It happens to the best of us
Earlier this week, my unblemished driving record took a hit. And as you can see, so did the Fourth Estate.
I was driving out of a parking lot onto an arterial street, intending to turn left. As I started to move, I saw a motorcycle and rider, and knew instantly I’d seen him too late… and that he wouldn’t have enough room to stop.
Luckily for both of us, I stopped and the motorcyclist was going well below the 35-mph speed limit. He took a tumble over the handlebars, landed on the car’s hood, and rolled onto the pavement. While complaining of soreness, he was not seriously injured, and in fact was standing when I got out of the car to check on his condition.
The driveway is at the exit of a curved roadway, and the car was pointed at just the right angle for the motorcycle to be out of sight, obscured by the car’s A-pillar until it was too late (new cars have much thicker A-pillars, further obscuring vision to the car’s corners). I don’t do shit like text/talk on the phone when I drive… in fact, the radio was off.
It’s not so easy to see in the photo, but the bike’s front suspension was seriously damaged, and there was some bodywork debris on the ground. Thankfully, the rider was completely geared-up; I don’t doubt he would’ve been more seriously injured otherwise.

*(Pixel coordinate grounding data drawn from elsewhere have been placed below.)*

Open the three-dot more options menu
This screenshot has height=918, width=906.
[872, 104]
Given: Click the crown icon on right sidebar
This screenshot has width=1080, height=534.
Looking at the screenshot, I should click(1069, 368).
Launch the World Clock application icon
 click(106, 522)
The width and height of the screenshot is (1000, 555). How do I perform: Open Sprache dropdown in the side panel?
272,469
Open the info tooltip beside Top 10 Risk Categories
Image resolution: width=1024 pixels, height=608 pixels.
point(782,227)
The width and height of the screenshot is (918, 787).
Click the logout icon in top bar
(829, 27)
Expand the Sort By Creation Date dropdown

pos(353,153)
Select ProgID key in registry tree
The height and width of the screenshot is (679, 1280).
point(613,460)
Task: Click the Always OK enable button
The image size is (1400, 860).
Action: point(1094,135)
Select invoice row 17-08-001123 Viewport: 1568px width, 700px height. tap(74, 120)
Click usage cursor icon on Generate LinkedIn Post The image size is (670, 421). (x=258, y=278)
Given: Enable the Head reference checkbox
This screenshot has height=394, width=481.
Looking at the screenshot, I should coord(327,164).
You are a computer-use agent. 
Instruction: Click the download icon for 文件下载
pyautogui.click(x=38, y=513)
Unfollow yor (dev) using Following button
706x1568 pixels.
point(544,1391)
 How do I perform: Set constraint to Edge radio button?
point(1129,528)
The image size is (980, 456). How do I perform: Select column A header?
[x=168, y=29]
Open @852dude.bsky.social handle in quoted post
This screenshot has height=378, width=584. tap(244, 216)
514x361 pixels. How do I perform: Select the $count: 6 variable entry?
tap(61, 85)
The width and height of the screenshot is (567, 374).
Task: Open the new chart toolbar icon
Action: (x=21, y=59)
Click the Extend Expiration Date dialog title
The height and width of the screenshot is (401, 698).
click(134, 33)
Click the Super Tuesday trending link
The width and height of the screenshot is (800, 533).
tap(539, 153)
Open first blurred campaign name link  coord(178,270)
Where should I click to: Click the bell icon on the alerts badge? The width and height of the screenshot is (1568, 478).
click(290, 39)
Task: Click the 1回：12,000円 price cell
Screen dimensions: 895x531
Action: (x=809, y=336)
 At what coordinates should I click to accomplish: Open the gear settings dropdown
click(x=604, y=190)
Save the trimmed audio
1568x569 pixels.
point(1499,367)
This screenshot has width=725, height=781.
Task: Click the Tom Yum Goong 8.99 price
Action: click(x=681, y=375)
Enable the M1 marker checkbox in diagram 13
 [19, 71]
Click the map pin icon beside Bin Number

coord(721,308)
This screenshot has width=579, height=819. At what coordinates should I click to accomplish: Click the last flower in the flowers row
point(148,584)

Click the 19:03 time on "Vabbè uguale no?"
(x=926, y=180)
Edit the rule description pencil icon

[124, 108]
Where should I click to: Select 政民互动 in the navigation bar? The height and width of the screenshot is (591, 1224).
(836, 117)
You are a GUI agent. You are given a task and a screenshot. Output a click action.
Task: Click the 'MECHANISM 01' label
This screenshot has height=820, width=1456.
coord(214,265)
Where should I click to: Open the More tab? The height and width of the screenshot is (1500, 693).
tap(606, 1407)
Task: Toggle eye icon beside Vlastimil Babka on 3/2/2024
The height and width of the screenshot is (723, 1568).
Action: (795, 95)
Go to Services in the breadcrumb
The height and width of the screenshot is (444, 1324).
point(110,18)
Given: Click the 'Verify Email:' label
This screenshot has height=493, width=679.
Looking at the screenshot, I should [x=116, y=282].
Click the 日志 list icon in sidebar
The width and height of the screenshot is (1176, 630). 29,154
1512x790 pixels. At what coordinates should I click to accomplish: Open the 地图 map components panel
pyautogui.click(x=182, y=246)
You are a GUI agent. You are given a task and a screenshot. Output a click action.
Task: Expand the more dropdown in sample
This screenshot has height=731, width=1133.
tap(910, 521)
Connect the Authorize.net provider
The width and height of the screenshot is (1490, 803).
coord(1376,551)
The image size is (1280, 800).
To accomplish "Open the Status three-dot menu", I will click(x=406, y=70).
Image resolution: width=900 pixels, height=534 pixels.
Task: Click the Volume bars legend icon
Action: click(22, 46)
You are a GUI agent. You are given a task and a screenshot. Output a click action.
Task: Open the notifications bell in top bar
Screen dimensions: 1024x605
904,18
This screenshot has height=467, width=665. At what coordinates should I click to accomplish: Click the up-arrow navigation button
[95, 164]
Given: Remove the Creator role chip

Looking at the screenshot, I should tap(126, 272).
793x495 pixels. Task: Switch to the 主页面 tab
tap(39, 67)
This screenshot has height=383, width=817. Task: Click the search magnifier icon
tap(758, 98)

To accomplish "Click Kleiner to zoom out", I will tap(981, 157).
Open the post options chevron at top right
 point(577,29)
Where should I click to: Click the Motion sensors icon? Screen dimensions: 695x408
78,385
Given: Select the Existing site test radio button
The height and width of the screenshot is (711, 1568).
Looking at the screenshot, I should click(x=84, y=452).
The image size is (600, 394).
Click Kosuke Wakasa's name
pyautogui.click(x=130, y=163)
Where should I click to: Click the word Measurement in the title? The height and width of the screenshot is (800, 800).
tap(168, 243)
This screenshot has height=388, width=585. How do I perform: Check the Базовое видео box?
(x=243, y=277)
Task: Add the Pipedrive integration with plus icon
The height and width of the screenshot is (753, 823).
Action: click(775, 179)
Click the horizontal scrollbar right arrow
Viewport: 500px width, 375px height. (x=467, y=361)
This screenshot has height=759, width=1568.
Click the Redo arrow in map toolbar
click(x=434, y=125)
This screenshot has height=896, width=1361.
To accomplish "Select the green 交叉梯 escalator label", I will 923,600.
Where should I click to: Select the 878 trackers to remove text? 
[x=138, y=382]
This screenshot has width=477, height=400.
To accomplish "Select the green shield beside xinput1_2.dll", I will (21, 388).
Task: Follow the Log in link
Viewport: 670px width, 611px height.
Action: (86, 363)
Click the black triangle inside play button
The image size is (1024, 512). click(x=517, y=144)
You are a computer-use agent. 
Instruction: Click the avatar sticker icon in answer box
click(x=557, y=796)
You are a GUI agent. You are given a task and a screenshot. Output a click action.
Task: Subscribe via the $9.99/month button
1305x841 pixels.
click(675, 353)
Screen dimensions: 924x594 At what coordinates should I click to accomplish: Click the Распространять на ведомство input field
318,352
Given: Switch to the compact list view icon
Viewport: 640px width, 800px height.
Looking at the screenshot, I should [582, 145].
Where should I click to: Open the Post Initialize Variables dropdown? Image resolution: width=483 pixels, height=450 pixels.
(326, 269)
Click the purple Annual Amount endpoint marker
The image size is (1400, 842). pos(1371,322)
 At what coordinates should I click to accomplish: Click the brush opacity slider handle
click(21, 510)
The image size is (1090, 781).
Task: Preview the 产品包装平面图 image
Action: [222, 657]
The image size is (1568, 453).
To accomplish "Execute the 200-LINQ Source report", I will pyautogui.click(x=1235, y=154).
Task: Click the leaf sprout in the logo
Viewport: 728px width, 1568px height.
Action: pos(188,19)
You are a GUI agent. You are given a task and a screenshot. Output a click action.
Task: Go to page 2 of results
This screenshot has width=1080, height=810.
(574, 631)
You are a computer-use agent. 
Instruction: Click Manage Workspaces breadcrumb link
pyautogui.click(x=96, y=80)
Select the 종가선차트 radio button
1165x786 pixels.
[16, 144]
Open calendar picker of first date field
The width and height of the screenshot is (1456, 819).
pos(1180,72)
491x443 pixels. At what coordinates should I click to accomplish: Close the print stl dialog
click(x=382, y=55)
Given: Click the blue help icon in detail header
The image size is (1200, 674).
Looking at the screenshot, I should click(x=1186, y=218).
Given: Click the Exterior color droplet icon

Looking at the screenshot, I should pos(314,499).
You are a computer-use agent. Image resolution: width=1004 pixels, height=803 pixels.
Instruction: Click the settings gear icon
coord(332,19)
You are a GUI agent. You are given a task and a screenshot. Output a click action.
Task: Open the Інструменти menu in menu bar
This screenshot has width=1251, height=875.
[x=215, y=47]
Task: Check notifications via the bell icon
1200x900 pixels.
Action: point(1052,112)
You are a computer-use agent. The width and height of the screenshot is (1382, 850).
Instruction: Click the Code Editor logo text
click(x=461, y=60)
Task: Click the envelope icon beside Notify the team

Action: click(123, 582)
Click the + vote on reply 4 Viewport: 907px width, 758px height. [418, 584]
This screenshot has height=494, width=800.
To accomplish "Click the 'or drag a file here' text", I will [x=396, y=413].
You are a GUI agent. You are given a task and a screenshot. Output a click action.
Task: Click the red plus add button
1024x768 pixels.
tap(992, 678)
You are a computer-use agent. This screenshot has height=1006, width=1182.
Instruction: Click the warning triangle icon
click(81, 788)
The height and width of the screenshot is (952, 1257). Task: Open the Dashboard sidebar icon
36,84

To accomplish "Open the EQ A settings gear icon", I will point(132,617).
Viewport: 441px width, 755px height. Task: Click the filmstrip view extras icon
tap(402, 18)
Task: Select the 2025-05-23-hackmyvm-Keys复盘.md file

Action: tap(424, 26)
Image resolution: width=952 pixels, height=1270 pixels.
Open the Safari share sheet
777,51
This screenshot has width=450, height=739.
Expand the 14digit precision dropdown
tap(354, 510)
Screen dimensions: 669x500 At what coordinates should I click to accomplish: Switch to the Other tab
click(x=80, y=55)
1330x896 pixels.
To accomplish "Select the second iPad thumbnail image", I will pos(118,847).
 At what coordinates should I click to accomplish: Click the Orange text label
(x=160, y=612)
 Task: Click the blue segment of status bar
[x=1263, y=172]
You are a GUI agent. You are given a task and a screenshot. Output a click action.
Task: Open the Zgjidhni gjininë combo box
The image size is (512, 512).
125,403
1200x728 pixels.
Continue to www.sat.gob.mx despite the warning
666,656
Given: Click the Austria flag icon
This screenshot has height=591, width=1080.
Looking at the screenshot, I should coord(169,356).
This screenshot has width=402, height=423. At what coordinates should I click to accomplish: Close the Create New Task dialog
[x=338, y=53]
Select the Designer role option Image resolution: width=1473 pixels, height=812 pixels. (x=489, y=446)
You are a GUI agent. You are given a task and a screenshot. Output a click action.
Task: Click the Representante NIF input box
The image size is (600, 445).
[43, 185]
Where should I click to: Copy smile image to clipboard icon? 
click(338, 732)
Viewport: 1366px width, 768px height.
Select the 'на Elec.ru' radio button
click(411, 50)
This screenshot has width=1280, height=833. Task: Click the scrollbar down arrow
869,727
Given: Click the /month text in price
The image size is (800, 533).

I’ve always considered driving a skill, and have done much over the years to enhance that skill: skid-car training, racing school, that sort of thing. Having ridden not just scooters but bicycles, I’ve always tried to put myself in the rider’s shoes when driving. And I subscribe to the idea that the motorist’s first rule is (or should be) “drive the car.”
But no matter how skilled you are, how closely you pay attention, how careful you are, accidents can still happen. While in this case, our numbers were up, this could’ve turned out much more badly, for both of us. I’m very glad it didn’t. And I sincerely hope it never happens again.